Desember, 2009
Hari-hari di tahun ini berlalu begitu cepat tanpa pernah Alora sadari. Banyak hal yang ia pelajari dan ia syukuri atas semua hal yang telah terjadi. Ia sudah mulai berdamai dengan beberapa hal paling berat yang juga harus ia alami tahun ini. Kehilangan setengah kekuatan kakinya dan kehilangan mimpinya dengan keluar dari dunia anggar, sungguh hatinya setidaknya sudah sedikit lebih lapang sekarang.
Toh, bukankah setiap kehilangan adalah hal yang lumrah di kehidupan? Dan bukankah akan selalu ada hikmah besar yang dapat diambil dari semua kejadian yang tak diinginkan? Ya, setidaknya pemikiran-pemikiran positif itulah yang sampai saat ini terus ia tanamkan dalam dirinya untuk melanjutkan lembaran hidupnya dan lebih bersikap menerima atas apa-apa saja yang Tuhan takdirkan padanya.
Ah, sepertinya Alora memang sudah mulai beranjak dewasa sekarang.

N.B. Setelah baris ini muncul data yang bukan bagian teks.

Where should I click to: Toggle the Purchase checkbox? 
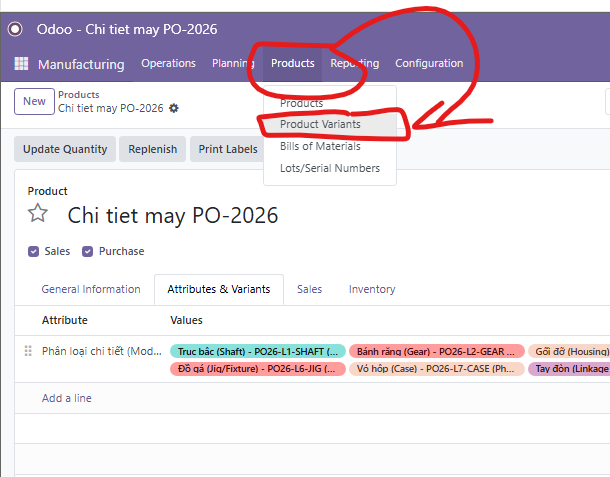click(88, 251)
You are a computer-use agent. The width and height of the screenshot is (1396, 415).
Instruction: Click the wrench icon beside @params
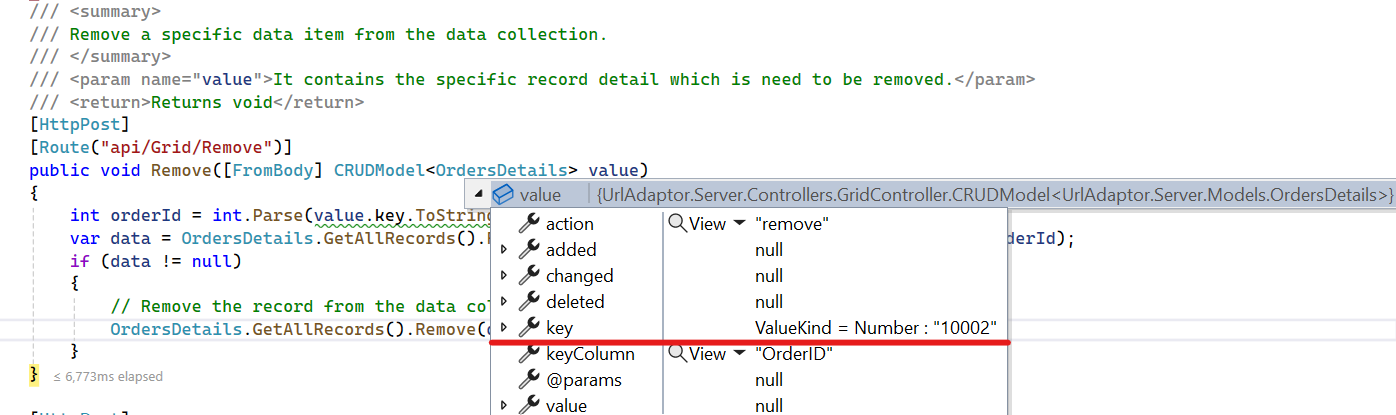[528, 380]
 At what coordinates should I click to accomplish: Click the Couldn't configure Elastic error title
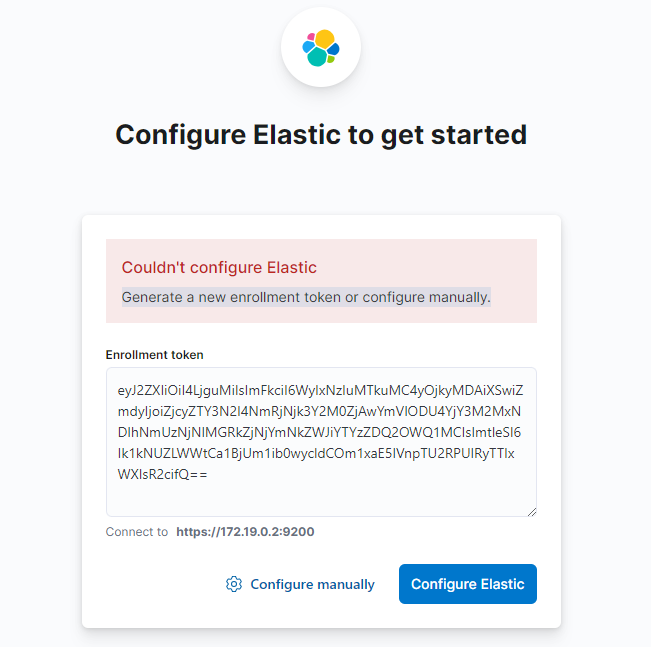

Alora melipat surat yang baru saja selesai ia tulis untuk Bara. Surat berisi curahan hati serta kerinduannya pada Bara seperti surat-surat sebelumnya yang entah sudah keberapa. Gadis itu lalu memasukkan surat tersebut ke dalam box bermotif tentara seperti biasanya. Nyatanya Bara adalah sepenuhnya dan selalu menjadi sumber semangat serta kekuatan bagi Alora untuk melanjutkan hidupnya hingga detik ini.
Tangannya meraba foto kecil Bara yang sengaja ia tempelkan di bagian dalam penutup box. Tidak bisa dipungkiri bahwa ia sebenarnya hampir setengah frustasi dengan kerinduannya pada Bara, sungguh. Dari semua perasaan yang menyiksanya akhir-akhir ini atas semua hal yang telah terjadi, hanya kerinduan pada Bara yang paling menyiksa batinnya begitu dalam.

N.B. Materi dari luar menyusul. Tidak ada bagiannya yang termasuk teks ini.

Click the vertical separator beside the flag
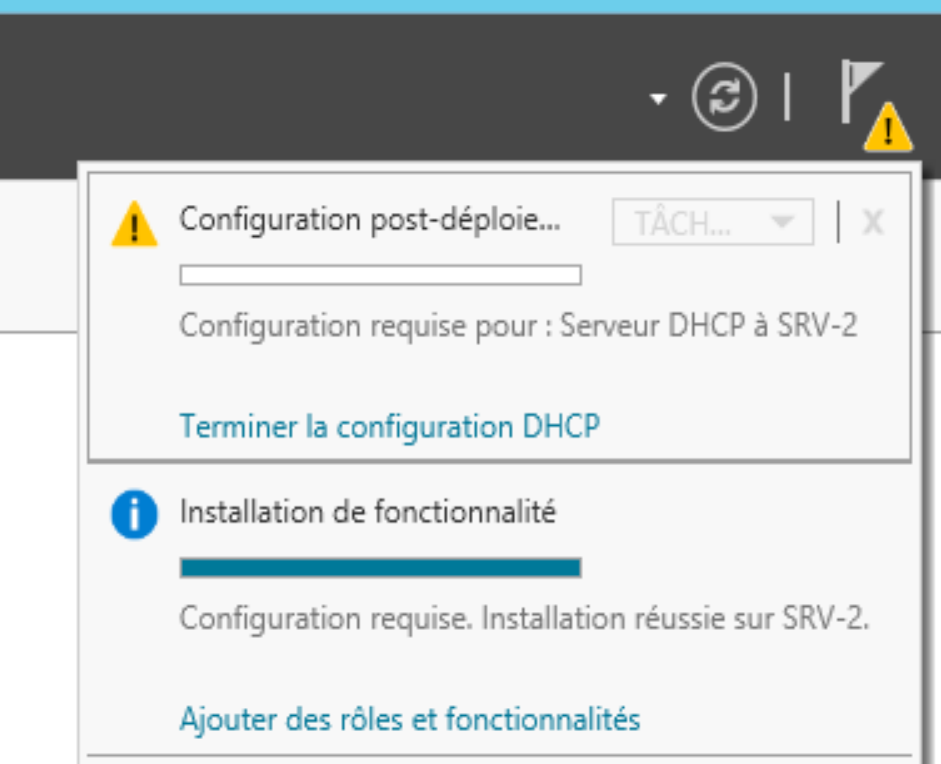This screenshot has width=941, height=764. click(x=787, y=97)
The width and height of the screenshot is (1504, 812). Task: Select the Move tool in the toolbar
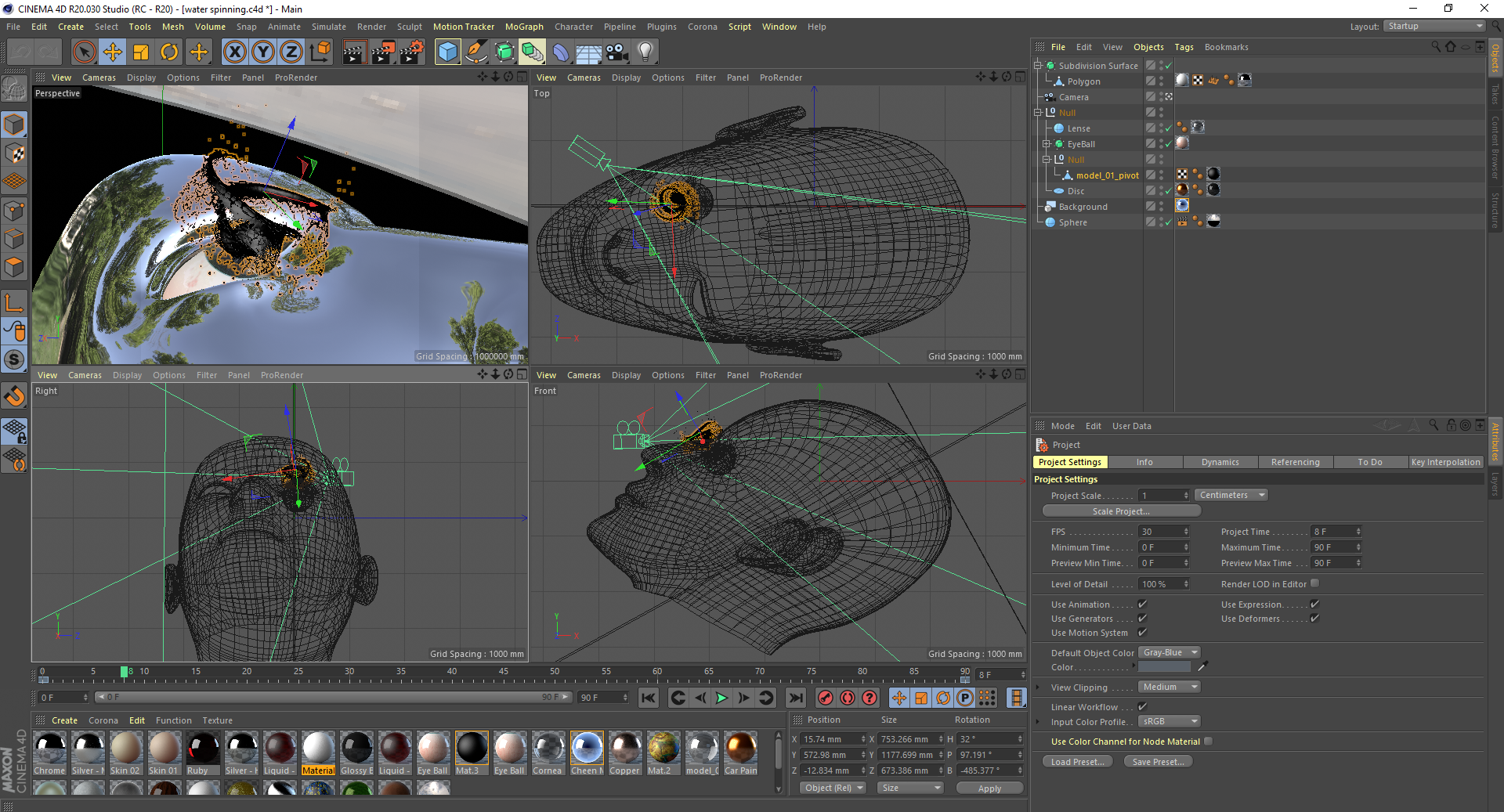pyautogui.click(x=113, y=52)

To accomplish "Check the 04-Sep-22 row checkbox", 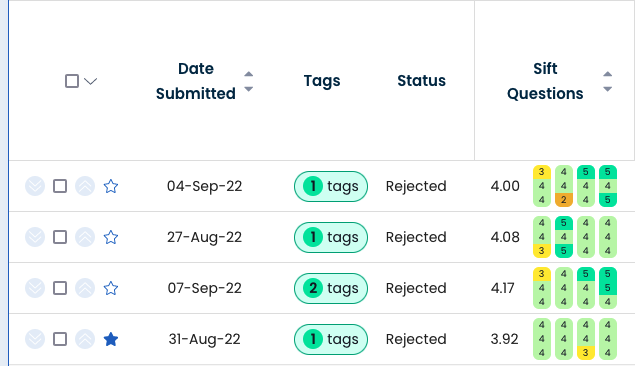I will click(x=60, y=186).
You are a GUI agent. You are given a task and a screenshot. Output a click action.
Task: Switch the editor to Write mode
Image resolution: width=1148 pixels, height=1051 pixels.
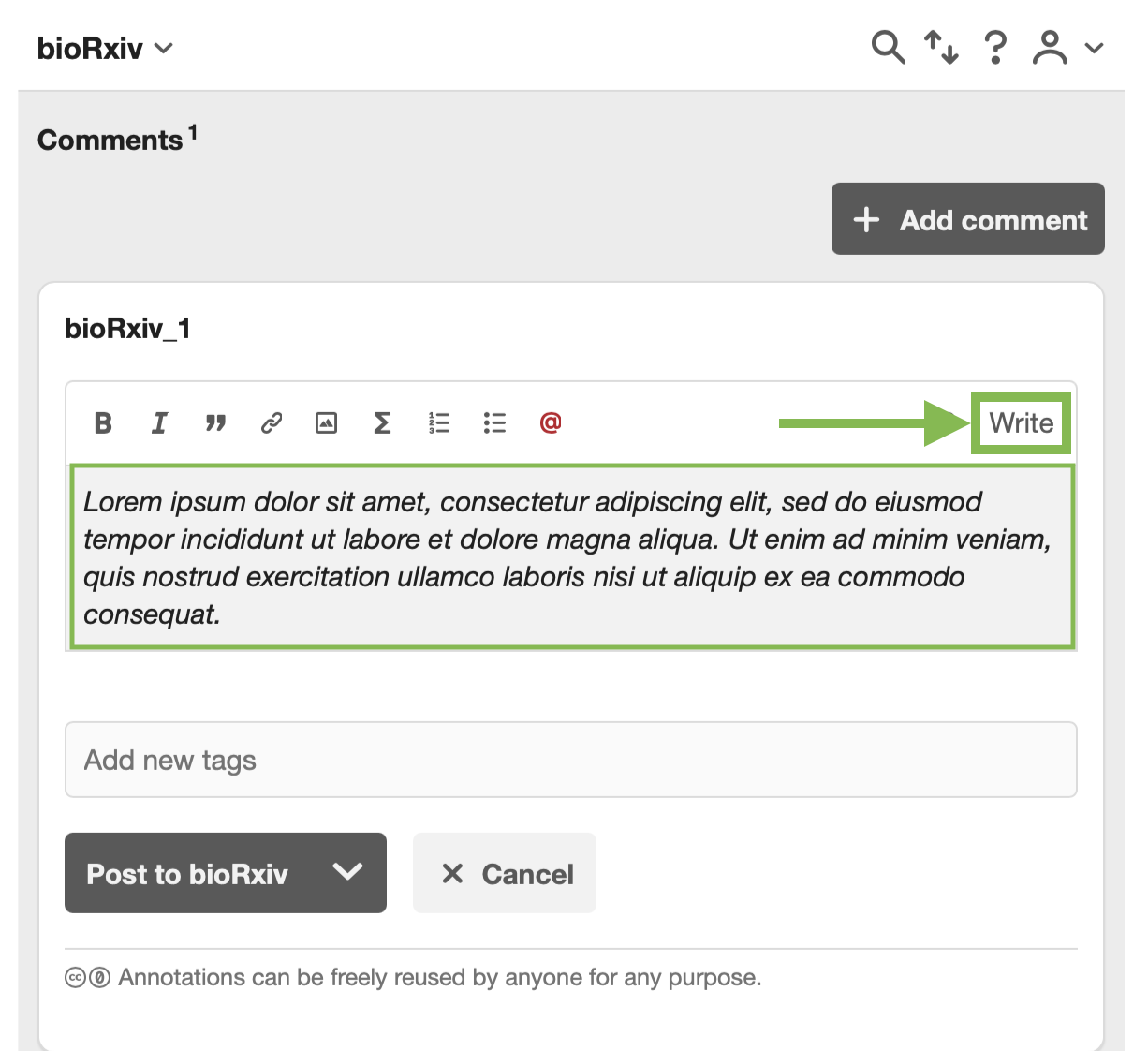tap(1021, 423)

Alora berjalan dari meja belajarnya menuju sofa panjang yang terletak di bawah jendela kamarnya. Sofa itu menghadap ke arah jendela dan menyajikan pemandangan komplek perumahan yang Alora tinggali. Di atas sofa itu sudah ada kue tart cokelat dari langganannya yang tadi ia titip pada Desy untuk dapat membelikannya.
Di malam tahun baru kali ini, Alora tidak bisa merayakan malam tahun barunya di atap rumah tua kosong seperti sebelum-sebelumnya. Mustahil ia bisa pergi ke sana bahkan naik ke atap rumah tua kosong itu ketika sampai saat ini kakinya saja masih belum bisa berjalan normal dan masih menyandang dua tongkat sebagai alat bantu untuknya berjalan, meskipun ia sudah lepas gips.

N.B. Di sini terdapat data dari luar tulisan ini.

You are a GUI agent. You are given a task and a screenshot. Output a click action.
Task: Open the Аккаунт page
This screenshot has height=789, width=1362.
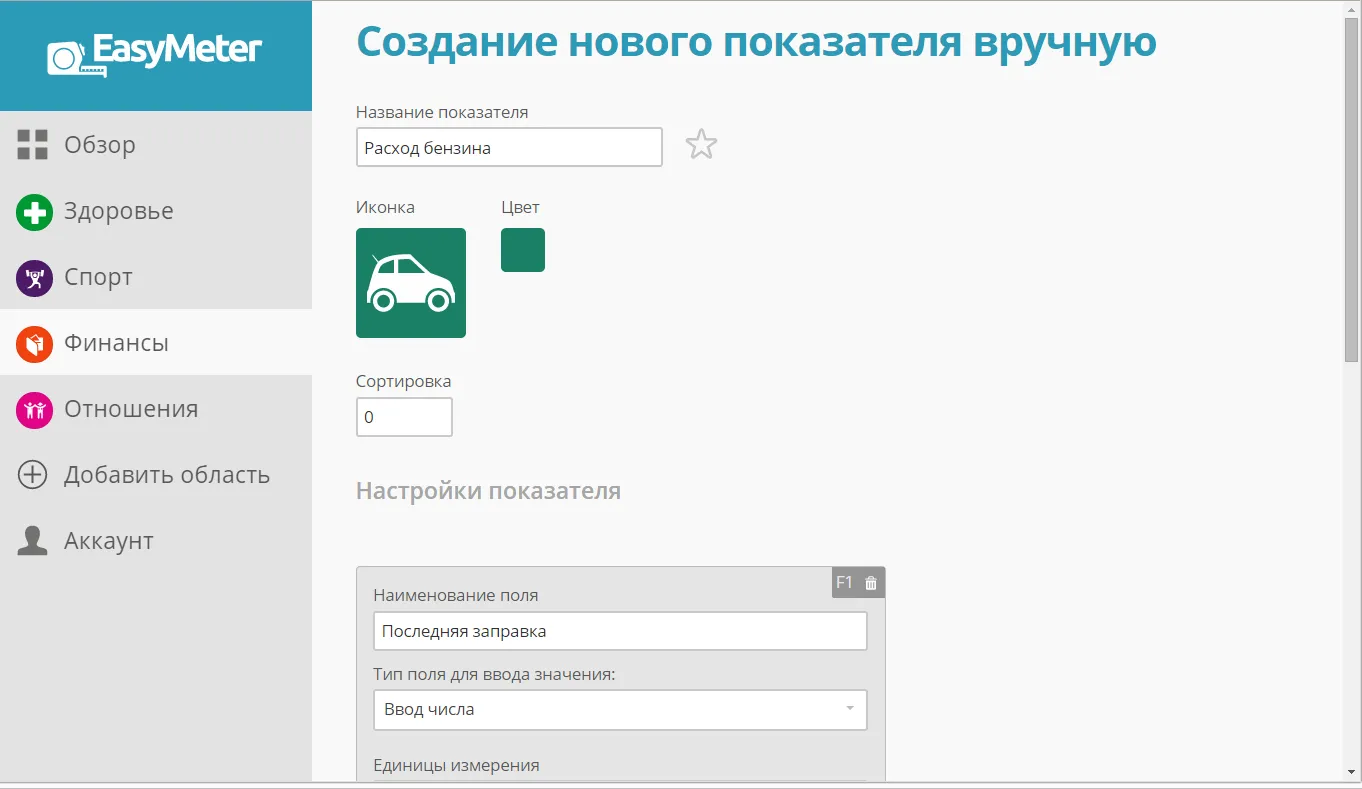pyautogui.click(x=108, y=540)
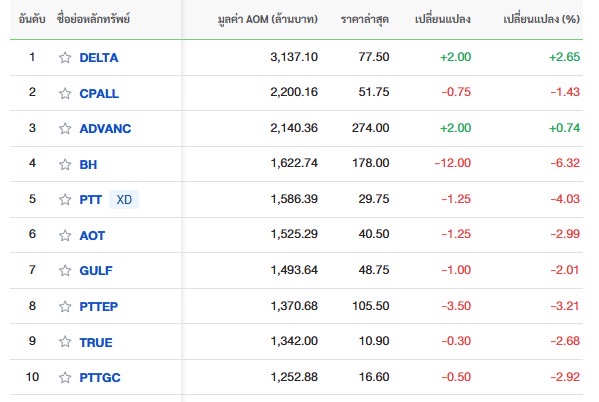This screenshot has width=599, height=402.
Task: Add AOT to favorites with star
Action: click(x=65, y=235)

Sama seperti di tahun sebelumnya, Alora masih mencoba menghubungi Bara melalui telepon meski pada akhirnya ia dapat memastikan bahwa panggilannya tidak akan pernah terjawab, akan tetapi Alora tetap menekan tombol hijau di ponselnya pada kontak Bara.
Kedua alis Alora bertaut, tatkala yang ia dapat bukan nada tunggu telepon seperti tahun-tahun sebelumnya, melainkan suara operator yang menginformasikan bahwa nomor yang dihubunginya adalah salah. Apakah Bara mengganti nomor teleponnya? Pertanyaan itu muncul di benaknya.
Masih merasa penasaran, Alora mencoba sekali lagi menghubungi nomor tersebut, dan lagi yang ia dapatkan adalah informasi yang sama dari operator bahwa nomor tersebut adalah salah atau tidak lagi aktif.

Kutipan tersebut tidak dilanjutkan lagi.